Why does the fantasy land spec require that chain must return a value of the same Chain?

Question

chain method

A value which has a Chain must provide a chain method. The chain method takes one argument:

m.chain(f)

1. f must be a function which returns a value
   • If f is not a function, the behaviour of chain is unspecified.
   • f must return a value of the same Chain
2. chain must return a value of the same Chain

GitHub - fantasyland

Given is a simple implementation of the option monad:

// prototypes:
const someProto = {
  of(x) { return some(x) },
  map(f) { return some(f(this.x)) },
  ap(ftor) { return ftor.map(this.x) },
  join() { return this.x },
  chain(mf) { return this.map(mf).join() }
};

const noneProto = {
  of() { return this },
  map() { return this },
  ap() { return this },
  join() { return this },
  chain() { return this }
};

// factories:
function some(x) {
  return Object.assign(Object.create(someProto), {x: x});
}

function none() {
  return Object.assign(Object.create(noneProto), {x: null});
}

To guarantee that chain always returns an option monad, I'd have to ensure that mf (monadic function) always returns one. This isn't possible, because mf is not part of the implementation. Rather it's defined when the monad is used:

// auxiliary function:
const sub = y => x => x - y;

let a = some(2);
let b = some(3);

a.chain(x => b.chain(y => some(sub(x)(y)))); // {x: 1}
a.chain(x => b.chain(y => sub(x)(y))); // 1 - ouch!

In the second method application the passed function returns no monad, which leads to an unwrapped result of the monadic computation. I could add a type check to chain or join maybe by duck typing, to solve the issue - that would be pretty ugly though.

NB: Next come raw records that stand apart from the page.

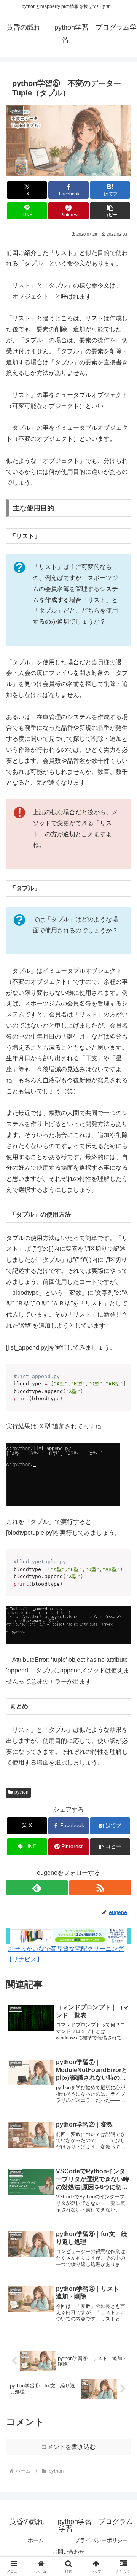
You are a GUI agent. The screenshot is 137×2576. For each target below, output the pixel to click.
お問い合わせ (68, 2552)
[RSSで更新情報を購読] (100, 1887)
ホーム (36, 2540)
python (21, 1792)
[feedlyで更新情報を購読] (37, 1887)
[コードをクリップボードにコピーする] (122, 1380)
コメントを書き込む (68, 2447)
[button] (110, 210)
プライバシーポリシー (101, 2540)
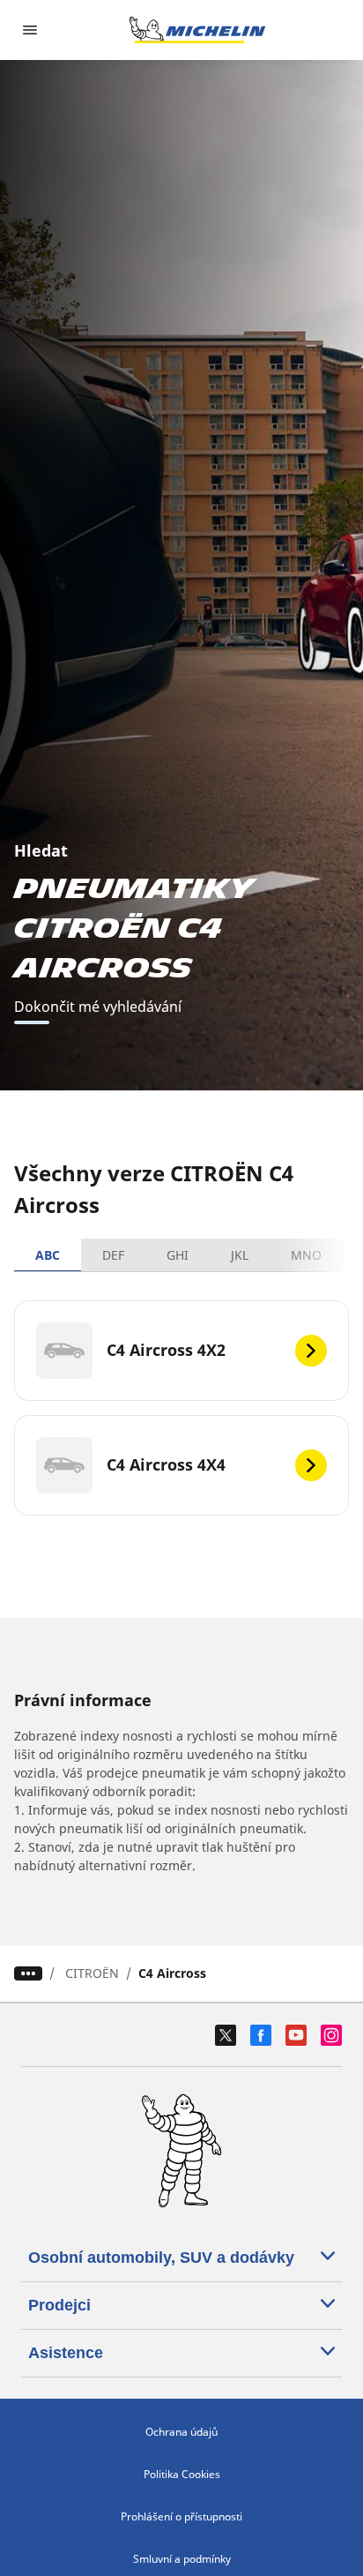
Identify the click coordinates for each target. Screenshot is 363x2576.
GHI (178, 1255)
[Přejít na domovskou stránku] (197, 30)
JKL (239, 1255)
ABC (47, 1255)
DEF (113, 1255)
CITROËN (92, 1973)
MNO (306, 1255)
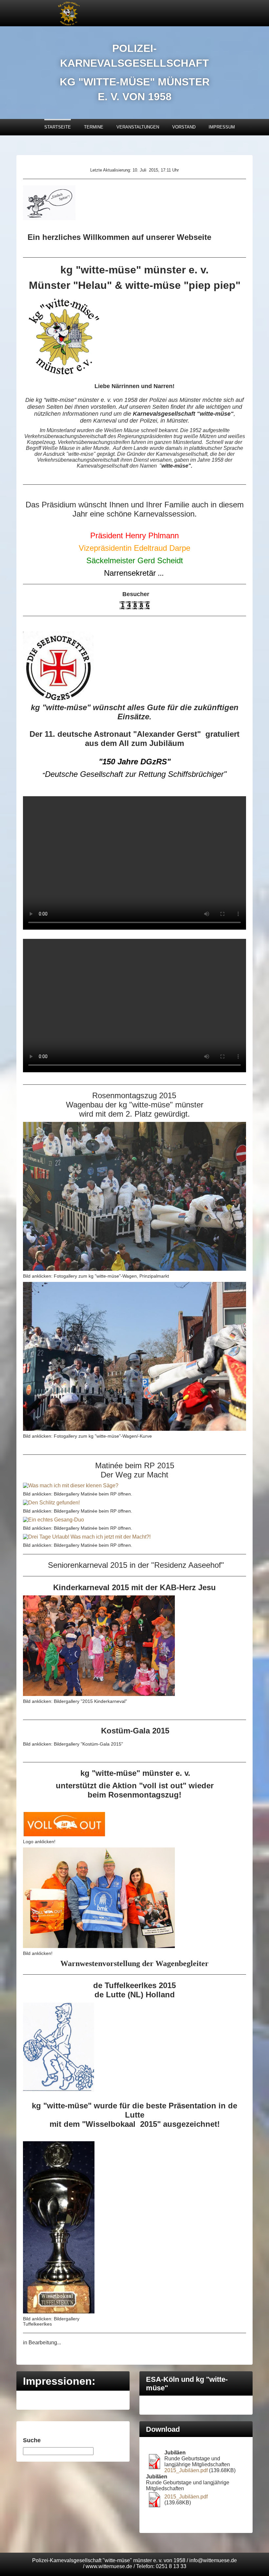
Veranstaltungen (137, 127)
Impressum (222, 127)
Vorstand (184, 127)
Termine (93, 127)
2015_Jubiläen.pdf (186, 2470)
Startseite (57, 127)
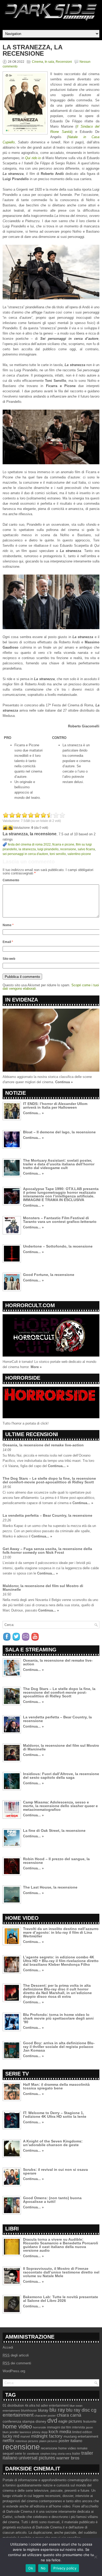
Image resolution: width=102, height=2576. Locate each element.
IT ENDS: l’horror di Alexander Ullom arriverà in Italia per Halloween (55, 1105)
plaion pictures (48, 2441)
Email (8, 942)
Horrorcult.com (30, 1305)
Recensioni (64, 62)
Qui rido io (33, 158)
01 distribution (13, 2405)
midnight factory (47, 2436)
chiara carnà (69, 2415)
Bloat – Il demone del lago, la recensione (59, 1132)
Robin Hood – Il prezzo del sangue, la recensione (56, 1861)
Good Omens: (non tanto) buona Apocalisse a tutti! (52, 2200)
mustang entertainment (81, 2436)
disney (41, 2421)
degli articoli (16, 2355)
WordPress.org (14, 2371)
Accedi (8, 2347)
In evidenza (21, 1000)
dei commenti (17, 2363)
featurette (90, 2421)
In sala (49, 62)
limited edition (82, 2432)
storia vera (64, 2453)
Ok (30, 2568)
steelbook (33, 2453)
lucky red (11, 2436)
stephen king (48, 2453)
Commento (11, 880)
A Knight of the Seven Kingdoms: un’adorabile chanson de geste (53, 2143)
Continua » (64, 1082)
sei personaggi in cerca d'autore (25, 854)
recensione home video (58, 2448)
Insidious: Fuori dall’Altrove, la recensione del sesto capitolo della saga (61, 1776)
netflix (8, 2440)
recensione (68, 849)
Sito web (9, 959)
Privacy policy (64, 2568)
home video (17, 2426)
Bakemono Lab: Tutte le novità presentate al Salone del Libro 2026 (60, 2299)
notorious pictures (26, 2441)
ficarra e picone (63, 844)
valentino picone (79, 854)
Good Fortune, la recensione (48, 1275)
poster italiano (70, 2441)
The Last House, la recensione (50, 1887)
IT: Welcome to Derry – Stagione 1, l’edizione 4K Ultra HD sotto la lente (54, 2115)
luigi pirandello (48, 849)
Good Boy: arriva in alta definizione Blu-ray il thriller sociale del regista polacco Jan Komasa (59, 2046)
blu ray (57, 2410)
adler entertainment (55, 2405)
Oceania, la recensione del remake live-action (43, 1445)
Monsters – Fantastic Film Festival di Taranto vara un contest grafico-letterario (60, 1220)
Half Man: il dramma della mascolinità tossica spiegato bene (56, 2086)
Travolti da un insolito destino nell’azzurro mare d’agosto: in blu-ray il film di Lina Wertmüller (61, 1932)
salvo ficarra (86, 849)
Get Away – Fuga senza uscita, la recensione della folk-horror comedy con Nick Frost (47, 1551)
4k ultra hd (32, 2405)
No (43, 2568)
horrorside (39, 2427)
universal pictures (37, 2457)
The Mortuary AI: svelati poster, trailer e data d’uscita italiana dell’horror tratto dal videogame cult (58, 1164)
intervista (78, 2427)
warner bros (68, 2457)
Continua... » (33, 1113)
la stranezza (27, 849)
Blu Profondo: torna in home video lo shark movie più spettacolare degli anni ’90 (58, 2018)
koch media (60, 2431)
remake (82, 2448)
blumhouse (29, 2410)
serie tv (20, 2453)
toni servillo (58, 854)
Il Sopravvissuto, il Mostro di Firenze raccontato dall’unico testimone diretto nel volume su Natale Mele (61, 2272)
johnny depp (40, 2432)
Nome (8, 925)
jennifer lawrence (20, 2432)
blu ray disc (78, 2410)
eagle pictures (70, 2421)
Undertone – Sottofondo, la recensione (58, 1246)
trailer (76, 2453)
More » (36, 1367)
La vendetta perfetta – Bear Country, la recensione (47, 1515)
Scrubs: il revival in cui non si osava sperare (55, 2171)
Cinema (37, 62)
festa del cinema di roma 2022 (29, 844)
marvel (25, 2436)
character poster (45, 2415)
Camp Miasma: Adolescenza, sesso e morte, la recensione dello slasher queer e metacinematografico (60, 1806)
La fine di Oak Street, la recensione (54, 1830)
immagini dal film (59, 2427)
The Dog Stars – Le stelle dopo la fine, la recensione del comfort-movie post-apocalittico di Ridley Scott (49, 1480)
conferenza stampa (19, 2421)
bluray (43, 2410)
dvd (52, 2420)
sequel (8, 2453)
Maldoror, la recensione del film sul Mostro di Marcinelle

Why does the specification require type safety exactly at this point? Javascript is dynamically typed and I would prefer to write appropriate unit tests instead of performing type checks at run-time. Would I violate the specification then?

Answer 1

In your second example you should use .map():

a.chain(x => b.map(y => sub(x)(y))); 

and then everything follows the rules.

For comparison here are the equivalent Haskell signatures:

fmap  :: m a -> (a ->   b)   -> m b    -- same as .map()
(>>=) :: m a -> (a -> m b)   -> m b    -- same as .chain()

So if your function returns a monadic value, use .chain(). Otherwise use .map().